Nothing in the definition prevents some participants from being better players
than others. As you noted above, some entities might also prefer to "buy"
stability for their main operation instead of trying to minimize their
spending on some of its inputs. Nevertheless, for every dollar made on
futures, someone has lost (at least) that much. Except for the market-maker,
the entire thing is a closed system. Thus, you'd expect the average return,
across everyone trading the contract, to be zero, which is exactly what this
paper shows.

The paper does show 47 people who turned a profit. Their analysis can't
distinguish between rubes who haven't (yet) reverted to the mean and savvy
traders with some kind of effective edge. It would be interesting to see what
the loss distribution looks like.

------
lamby
Reminds me of:

> It's said that most at home traders fail, but this is incorrect: they fail
> at making money, but they are successful at feeling like a trader. That is
> the goal; the money is secondary, which is why they fail at making it.
    
    
      — The Last Psychiatrist, Who Can Know How Much Randi Zuckerberg Is Worth?(http://thelastpsychiatrist.com/2014/03/who_can_know_how_much_randi_zu.html)

------
kolbe
In the time frame tested, Brazil's equity markets fell about 60%. I'm sure
more than just 'day traders' failed to make money.

------
PorterDuff
I've always wanted to design a slot machine that traded a few NASDAQ stocks.

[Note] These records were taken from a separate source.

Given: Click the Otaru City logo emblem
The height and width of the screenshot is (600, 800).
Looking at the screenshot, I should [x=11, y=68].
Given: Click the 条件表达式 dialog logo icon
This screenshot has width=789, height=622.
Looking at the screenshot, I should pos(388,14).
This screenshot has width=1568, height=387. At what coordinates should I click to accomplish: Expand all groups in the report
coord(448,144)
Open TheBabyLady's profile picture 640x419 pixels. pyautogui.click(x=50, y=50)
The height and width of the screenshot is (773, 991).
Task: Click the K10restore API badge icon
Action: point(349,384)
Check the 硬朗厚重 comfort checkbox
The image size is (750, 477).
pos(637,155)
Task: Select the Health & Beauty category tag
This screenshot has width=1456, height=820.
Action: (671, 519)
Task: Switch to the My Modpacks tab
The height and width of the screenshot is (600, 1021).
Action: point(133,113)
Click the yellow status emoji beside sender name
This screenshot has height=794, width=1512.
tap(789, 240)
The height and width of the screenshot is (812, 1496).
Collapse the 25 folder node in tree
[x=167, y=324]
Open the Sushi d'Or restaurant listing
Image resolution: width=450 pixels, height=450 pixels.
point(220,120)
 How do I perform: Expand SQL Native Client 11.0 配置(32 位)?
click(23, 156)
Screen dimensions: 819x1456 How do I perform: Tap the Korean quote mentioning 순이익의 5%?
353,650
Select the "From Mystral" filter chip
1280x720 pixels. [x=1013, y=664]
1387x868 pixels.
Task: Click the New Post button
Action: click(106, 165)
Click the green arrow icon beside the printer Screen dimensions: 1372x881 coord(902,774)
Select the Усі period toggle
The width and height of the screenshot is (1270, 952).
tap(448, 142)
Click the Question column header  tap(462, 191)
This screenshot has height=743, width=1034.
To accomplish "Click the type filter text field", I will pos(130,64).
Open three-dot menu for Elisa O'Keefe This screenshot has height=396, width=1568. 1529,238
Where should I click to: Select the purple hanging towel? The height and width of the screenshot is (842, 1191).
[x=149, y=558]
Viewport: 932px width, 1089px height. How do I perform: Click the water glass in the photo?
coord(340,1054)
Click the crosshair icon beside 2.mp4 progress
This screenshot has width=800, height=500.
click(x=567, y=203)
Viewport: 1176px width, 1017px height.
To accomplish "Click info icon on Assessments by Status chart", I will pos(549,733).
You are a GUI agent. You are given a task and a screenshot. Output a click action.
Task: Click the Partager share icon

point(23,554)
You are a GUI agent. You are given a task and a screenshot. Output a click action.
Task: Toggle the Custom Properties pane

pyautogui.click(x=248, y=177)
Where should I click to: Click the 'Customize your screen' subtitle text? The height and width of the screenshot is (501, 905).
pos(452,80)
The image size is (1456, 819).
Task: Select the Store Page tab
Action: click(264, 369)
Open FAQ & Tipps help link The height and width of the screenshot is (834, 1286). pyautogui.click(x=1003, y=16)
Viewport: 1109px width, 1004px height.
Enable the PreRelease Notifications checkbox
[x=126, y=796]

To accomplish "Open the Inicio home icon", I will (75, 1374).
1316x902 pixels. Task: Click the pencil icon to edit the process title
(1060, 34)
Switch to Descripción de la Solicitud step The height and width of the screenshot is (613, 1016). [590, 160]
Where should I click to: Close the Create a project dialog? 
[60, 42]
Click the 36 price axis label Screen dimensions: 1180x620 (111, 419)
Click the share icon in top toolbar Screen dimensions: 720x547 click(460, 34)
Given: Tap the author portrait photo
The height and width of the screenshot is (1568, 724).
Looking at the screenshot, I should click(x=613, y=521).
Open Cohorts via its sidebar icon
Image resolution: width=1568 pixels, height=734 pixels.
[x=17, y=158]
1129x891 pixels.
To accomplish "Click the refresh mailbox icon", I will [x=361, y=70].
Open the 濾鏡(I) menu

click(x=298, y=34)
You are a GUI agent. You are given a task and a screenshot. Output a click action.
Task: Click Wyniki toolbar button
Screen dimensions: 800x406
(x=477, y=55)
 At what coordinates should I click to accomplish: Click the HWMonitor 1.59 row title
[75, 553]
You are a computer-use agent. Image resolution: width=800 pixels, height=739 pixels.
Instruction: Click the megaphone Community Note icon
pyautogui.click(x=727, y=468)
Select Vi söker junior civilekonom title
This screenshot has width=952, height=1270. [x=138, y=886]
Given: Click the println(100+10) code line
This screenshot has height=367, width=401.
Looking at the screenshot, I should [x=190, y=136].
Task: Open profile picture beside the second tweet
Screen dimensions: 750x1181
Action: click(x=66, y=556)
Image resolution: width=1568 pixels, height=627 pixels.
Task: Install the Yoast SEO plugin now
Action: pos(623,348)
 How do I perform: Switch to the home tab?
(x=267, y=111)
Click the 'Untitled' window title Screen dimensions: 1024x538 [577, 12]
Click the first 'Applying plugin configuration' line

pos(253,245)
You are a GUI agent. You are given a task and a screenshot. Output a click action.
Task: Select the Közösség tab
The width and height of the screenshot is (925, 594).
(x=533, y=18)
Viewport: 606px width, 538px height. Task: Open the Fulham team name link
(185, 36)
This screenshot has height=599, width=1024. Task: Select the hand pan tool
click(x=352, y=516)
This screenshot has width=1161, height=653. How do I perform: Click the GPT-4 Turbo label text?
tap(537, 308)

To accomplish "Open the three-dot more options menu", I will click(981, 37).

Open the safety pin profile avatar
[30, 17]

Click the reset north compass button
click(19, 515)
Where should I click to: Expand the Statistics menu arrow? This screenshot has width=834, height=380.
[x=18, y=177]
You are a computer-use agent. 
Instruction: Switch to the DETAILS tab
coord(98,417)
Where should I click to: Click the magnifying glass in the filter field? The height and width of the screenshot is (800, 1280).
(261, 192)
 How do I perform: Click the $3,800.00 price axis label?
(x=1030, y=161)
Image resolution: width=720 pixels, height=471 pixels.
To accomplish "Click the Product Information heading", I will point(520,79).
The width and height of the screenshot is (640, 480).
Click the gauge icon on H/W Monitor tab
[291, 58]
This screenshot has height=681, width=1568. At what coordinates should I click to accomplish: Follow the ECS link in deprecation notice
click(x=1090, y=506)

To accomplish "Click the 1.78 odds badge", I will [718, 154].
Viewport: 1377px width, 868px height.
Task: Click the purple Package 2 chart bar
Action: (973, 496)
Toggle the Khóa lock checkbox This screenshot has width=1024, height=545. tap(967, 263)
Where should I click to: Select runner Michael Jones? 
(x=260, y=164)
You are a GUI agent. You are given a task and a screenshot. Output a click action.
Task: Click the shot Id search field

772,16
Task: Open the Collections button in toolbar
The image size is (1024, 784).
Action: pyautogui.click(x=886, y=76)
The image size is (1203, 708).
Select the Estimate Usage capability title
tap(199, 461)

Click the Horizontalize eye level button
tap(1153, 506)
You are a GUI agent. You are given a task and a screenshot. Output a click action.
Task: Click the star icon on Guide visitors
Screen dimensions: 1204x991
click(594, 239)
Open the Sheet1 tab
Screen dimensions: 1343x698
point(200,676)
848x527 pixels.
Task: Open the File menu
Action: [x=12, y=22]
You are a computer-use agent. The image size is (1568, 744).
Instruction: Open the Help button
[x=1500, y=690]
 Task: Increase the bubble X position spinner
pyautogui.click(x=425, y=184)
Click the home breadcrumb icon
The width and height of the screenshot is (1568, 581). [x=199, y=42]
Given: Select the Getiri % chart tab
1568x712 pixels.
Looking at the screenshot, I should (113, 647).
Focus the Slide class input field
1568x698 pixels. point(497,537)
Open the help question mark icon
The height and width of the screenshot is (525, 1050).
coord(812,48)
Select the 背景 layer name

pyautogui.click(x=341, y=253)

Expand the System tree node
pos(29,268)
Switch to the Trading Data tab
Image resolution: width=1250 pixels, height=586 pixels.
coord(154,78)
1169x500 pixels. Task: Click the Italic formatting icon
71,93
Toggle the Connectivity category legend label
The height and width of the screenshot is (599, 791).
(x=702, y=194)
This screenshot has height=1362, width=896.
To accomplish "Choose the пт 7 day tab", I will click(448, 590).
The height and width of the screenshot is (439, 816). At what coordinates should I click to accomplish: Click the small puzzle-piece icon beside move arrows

You go into a bar, run your credit card and stick some money in the machine,
buy/sell some shares (with leverage?), machine owner skims off fees, cash out
when done.

I never thought day trading worked very well and given the number of non-human
brains on the other side (plus the overhead), the odds are good that the odds
are bad.

------
AYBABTME
In the whole paper, there's no mention of whether the market itself was
growing or shrinking. This makes the results kind of hard to trust. Assume the
market lost money for these dates, then it would follow that most traders on
that market lost money as well. The results should at least be controlled for
the overall rate of change of the market.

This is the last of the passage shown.